Interest rates will stay lower for longer as policymakers move onto the “back foot”, the Bank of England’s chief economist, Andy Haldane, bluntly warned today.

Haldane said he was “gloomier” over global-growth prospects and saw far-smaller risks in the pipeline from inflation.

“This implies interest rates could remain lower for longer — certainly than I had expected three months ago — without endangering the inflation target,” he said.

Inflation is currently well below the Bank’s 2% target at 1.2%.

The shift in stance from one of the Monetary Policy Committee’s swing voters is a clear signal that borrowing costs will remain at their 0.5% record low well into next year.

His remarks come at the end of a week in which volatile markets have pushed back their expectations for the first rate rise to August next year, well after the next general election.

He updated his elaborate cricketing metaphor first used in the summer, when comparing policymakers to batsmen deciding whether to play bowling off the front foot — raising rates — or the back foot, keeping monetary policy unchanged.

In June, Haldane said the stronger economic news favoured a front-foot stance in the style of England batsman Ian Bell, but in a darkening, global climate, the chief economist is now moving to the back foot stance favoured by Bell’s teammate, Joe Root.

Haldane — who stressed “cricketing statistics are not the sole basis for my views on the appropriate stance for UK monetary policy” — added: “Three months on, it is time to update the batting averages.

“Ian Bell’s batting average has remained at 45 — the front-foot recovery has remained on track. But over the same period, Joe Root’s has risen to 51.

“Cricket statisticians and financial markets are agreed; while still a close-run thing, the statistics now appear to favour the back foot. On balance, my judgement on the macro-economy has shifted the same way.”

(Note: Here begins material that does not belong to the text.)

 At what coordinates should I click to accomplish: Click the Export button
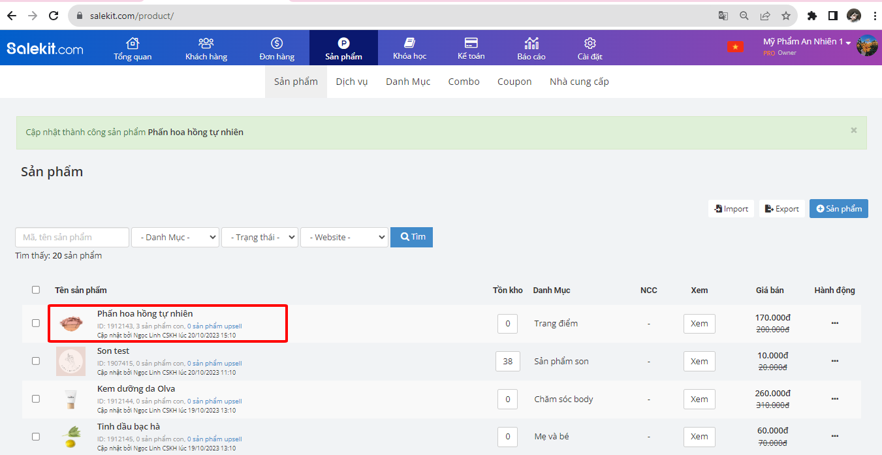click(x=781, y=209)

Britain’s economy was “writhing in both agony and ecstasy”, the economist warned. While the UK’s growth is set to be the fastest of any major economy this year and inflation and borrowing costs were low, real wages and productivity are still in the doldrums,

Haldane also warned that previous Bank forecasts of recovering wages and productivity had been consistently proven wrong and financial markets were increasingly pricing in the danger that growth would falter.